Jonathan Lanier: Several. First, the fact that the PS3 has HDMI 8-channel PCM outputs means that we could play all our audio in 5.1/7.1 on an HDMI system with no recompression, which sounds completely awesome. Second, for those without HDMI who must use bitstream audio, we had the ability to support DTS, which is very high fidelity.
Third, we are guaranteed that each PS3 has a hard drive, so we could dynamically cache important sounds and streams to the hard drive to guarantee full performance, even without requiring an installation. Fourth, the Blu-ray disc storage was immense, which meant that we did not have to reduce the sampling rate of our streaming audio or overcompress it, and we never ran out of space even given the massive amount of dialog in Uncharted (in multiple languages, no less).
Fifth, the power of the Cell meant that we had a lot of power to do as much audio codec and DSP as we needed to. Since all audio is synthesized in software on the PS3 with the Cell processor, there's really no limit to what can be done.
About how many simultaneous streams were used, and what techniques were used for transitions in the music?

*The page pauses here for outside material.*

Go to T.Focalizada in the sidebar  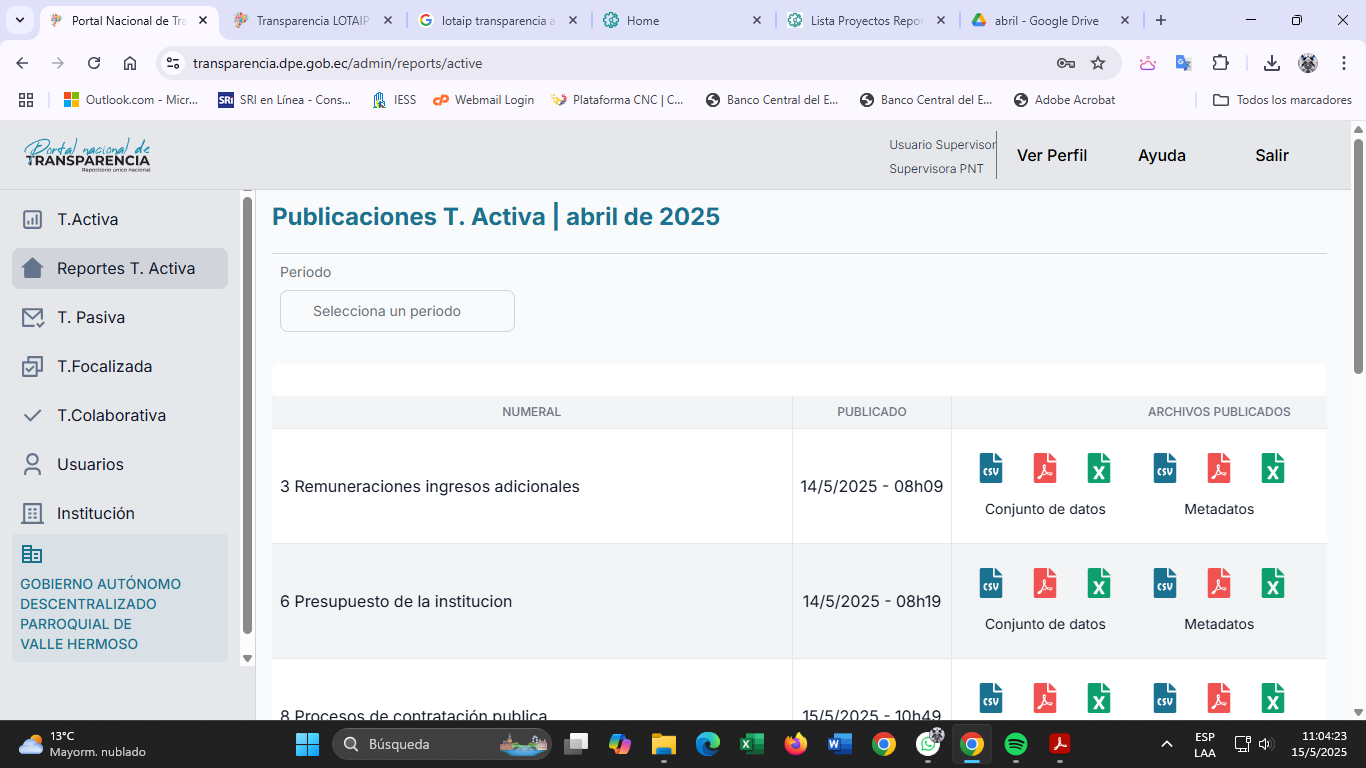point(104,366)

JL: Up to 12 simultaneous streams were supported, of which 6 could be multichannel (stereo or 6-channel). Two multichannel streams were used for interactive music, each of which was 3-track stereo (i.e. 6-channel). A few additional multichannel streams were used for streaming 4-channel background sound effects. The remainder were used for streaming mono dialog and sound effects. All the streams were dynamically cached to the PS3's internal hard drive, which guaranteed smooth playback.

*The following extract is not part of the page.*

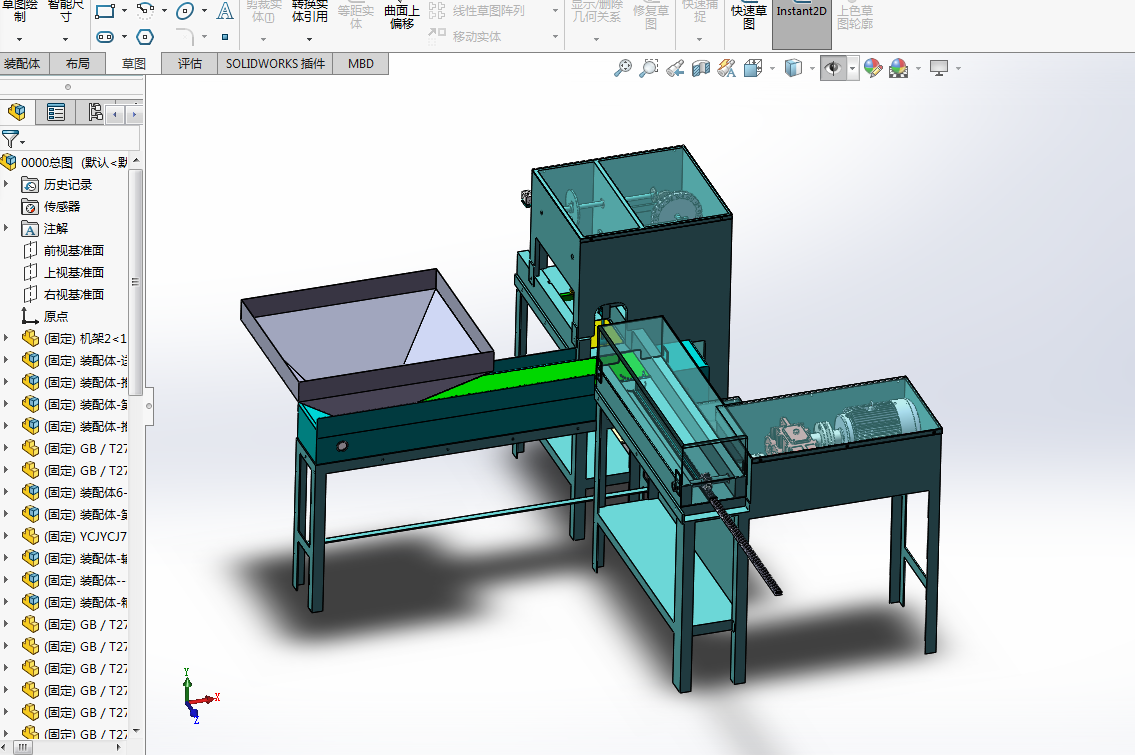The height and width of the screenshot is (755, 1135).
Task: Click the Previous View icon
Action: click(x=675, y=69)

The music transitions were based on game events, such as changing tasks and/or completing tasks, as well as entering or exiting combat. Also, within a piece of music, we could dynamically mix the three stereo tracks in an interactive stream to change the music intensity based on the excitement level of the gameplay.
Were realtime effects employed?
JL: Uncharted is a fairly realistic soundscape, as opposed to a sci-fi game; so there's not much call for realtime effects. We did use a few, though. There was realtime radio futzing in a few places, when characters were conversing over walkie-talkies. We also had a tinnitus "ear ring" effect that would obscure the sounds while playing the ring to give that "you've almost been killed by a grenade" feeling.

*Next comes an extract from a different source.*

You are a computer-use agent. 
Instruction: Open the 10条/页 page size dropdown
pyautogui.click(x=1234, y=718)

There was a fairly subtle ducking system we used to get voices to play well over effects in certain extremely loud situations (i.e. multiple massive explosions); this was dynamic based on the current RMS power level. There was also a fairly extensive amount of unique reverbs for the different environments.
What was Uncharted's audio memory limit?
JL: The base audio memory budget was about 24MB; this included sound effect data, reverb buffers, and audio metadata. A few megabytes of additional memory was also required for streaming.
Was there any noticeable hit for decompression on ATRAC files?
JL: We did not use ATRAC, so the answer would be "no". We used a slightly modified version of the PS3's VAG codec. This worked well for several reasons. Decompression of this codec is basically almost free using the Cell SPU; we could decompress hundreds of these with no impact to game frame rate, and we never come anywhere near that in practice.
Another reason is that because we are caching all the streams on the hard drive, and because the Blu-ray disc is so large, we didn't have to compromise space versus performance. This means that our streams were relatively uncompressed, with no psychoacoustic artifacts, using a high sampling rate of around 48KHz. As a result, the fidelity of the resulting streaming audio was exceptionally good.
What was the biggest timesaver for the audio team in terms of tools and / or process?
JL: Without a doubt, the biggest timesaver was our technology that allows us to edit and reload all audio metadata and sounds on-the-fly during development, while the game is running. Any audio tweaks could be made almost instantaneously, usually without restarting the game. The ability to iterate as quickly as possible is undoubtedly the most important feature of our process.